While the Toyota bZ4X, the brand’s first fully-electric SUV to be offered in Australia, is still about 12 months away, it’s time to wind the clock back 25 years, to the time that Toyota produced an all-electric RAV4.
Back in 1997 Toyota built about 1500 fully-electric RAV4 wagons to help field-test what was then, groundbreaking electric vehicle technology.
Fitted with a 27kWh NiMH (nickel-metal hydride) battery, a 50kW electric motor and a single-speed transmission, the RAV4 EV was initially only offered to fleet customers on a lease so that Toyota could reclaim the cars at the end of the finance period.
Weighing in at 1560kg, just 265kg more than a regular petrol-powered RAV4 (1295kg), the RAV4 EV had a range of 153km, a top speed of 126km/h and an estimated efficiency of 26.9kWh per 100km.
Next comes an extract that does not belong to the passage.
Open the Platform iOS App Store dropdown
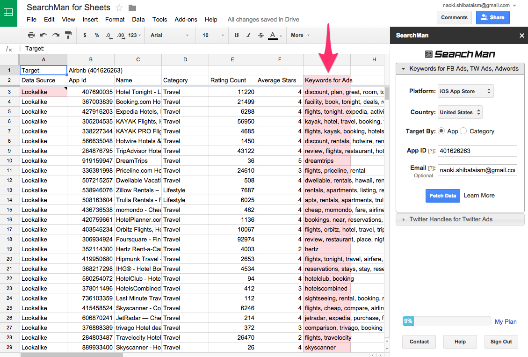Image resolution: width=528 pixels, height=357 pixels. click(465, 91)
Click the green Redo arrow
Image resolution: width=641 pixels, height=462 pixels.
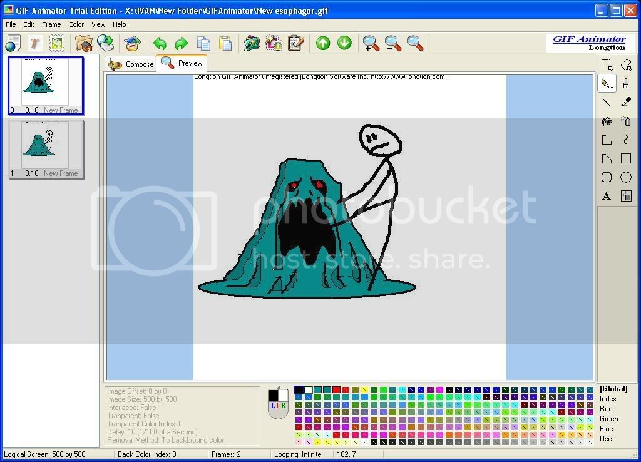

While these may not seem like big numbers, remember this was 10 years before the first iPhone was released. What’s more, Toyota actually started the development of the car two years prior (1995) and put the electric RAV4 through around half a million kilometres of testing in Japan before it was made available in the USA.
While at first, the electric RAV4 was only available to business and government customers on a three-year lease, in 2001 the lease offer was extended to private business customers and in 2002, a RAV4 EV was made available to purchase outright to members of the public.
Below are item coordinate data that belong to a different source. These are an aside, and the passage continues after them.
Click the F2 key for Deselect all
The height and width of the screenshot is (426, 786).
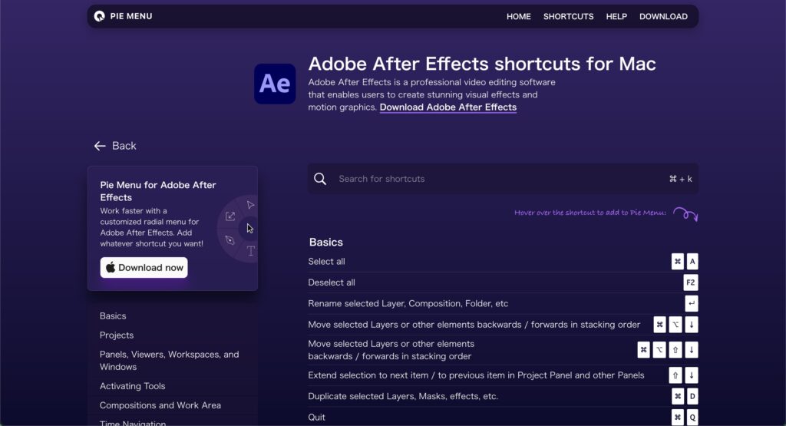(x=690, y=282)
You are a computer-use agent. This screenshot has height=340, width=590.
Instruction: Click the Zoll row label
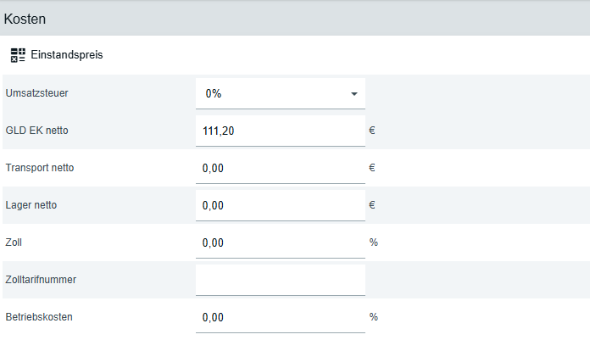click(x=14, y=242)
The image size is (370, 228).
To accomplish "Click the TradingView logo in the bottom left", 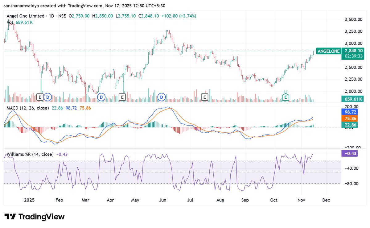I will click(34, 217).
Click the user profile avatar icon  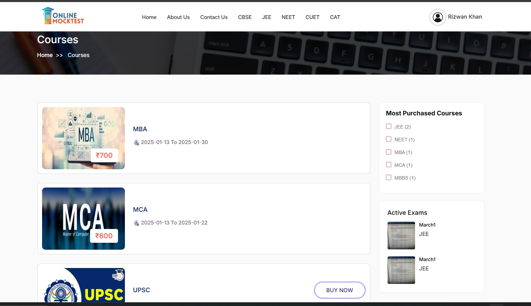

Priced at US$42,000, the car was substantially more expensive than a petrol-powered RAV4 (from US$15,118 in 1997), but with low-emission rebates offered to California customers, the price could be reduced to around US$29,000.
A total of 328 were sold to the public before production ended in 2003.
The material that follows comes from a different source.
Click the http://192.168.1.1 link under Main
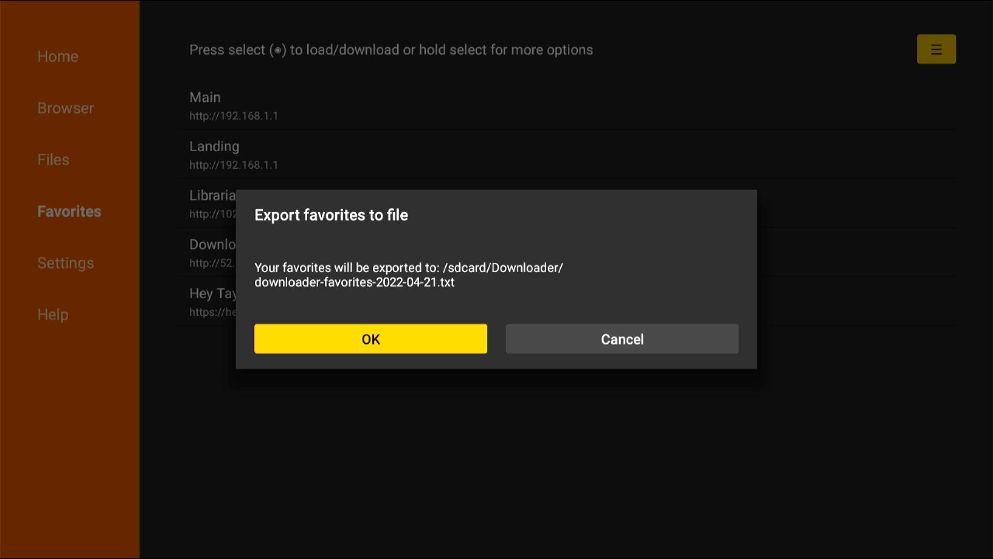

For a bit of a tin-foil ‘big-oil’ conspiracy connection, the EV-95 battery used by the RAV4 was being built by Panasonic under an agreement with Ovonics, a GM-owned battery-technology company.
In late 2000, Texaco Oil purchased General Motors’ stake in Ovonics, and in 2001 Texaco was in turn purchased by oil giant Chevron. Chevron then filed a patent infringement claim against Panasonic and Toyota, preventing them from producing NiMH batteries of a size that would say, power a fully-electric car, until at least 2010.
The first-generation RAV4 EV had lost its charge.
Cue the X-Files theme.
Fast forward to us rewinding 10 years, and in 2012 Toyota released another RAV4 EV, using the third-generation car as a base.
This time almost 2500 were produced, to be offered exclusively to customers in California.
Priced from US$49,800 (more than double the US$22,500 entry price of a 2012 Toyota RAV4), the car was powered by a 41.8kWh battery pack and offered 115kW output and a 166km range.
Toyota and Panasonic now joined forces with Tesla to develop a more modern (by today’s standards) lithium-ion battery, which was combined with Tesla’s AC-induction motor. The car was capable of 9.6kW AC charging, but an aftermarket solution now exists to upgrade this to 48kW DC fast charging.
Where the earlier car maintained the external appearance of its petrol counterparts, the newer RAV4 EV gained a unique (and rather ugly) nose to set it apart at the supermarket. Production ran until mid-2014 when the battery partnership between Toyota and Tesla ended.
Cars are available to buy on the second-hand market today, with a low-use example running about US$18,000 (A$26,000), which is less than half the list price of Toyota’s latest full-electric SUV, the bZ4X (US$42,000 or A$62,000).
The first-generation cars, of which less than 500 are still known to exist, have become something of a collector’s item, and still offer limited range, silent running, a quarter of a century after first hitting the road.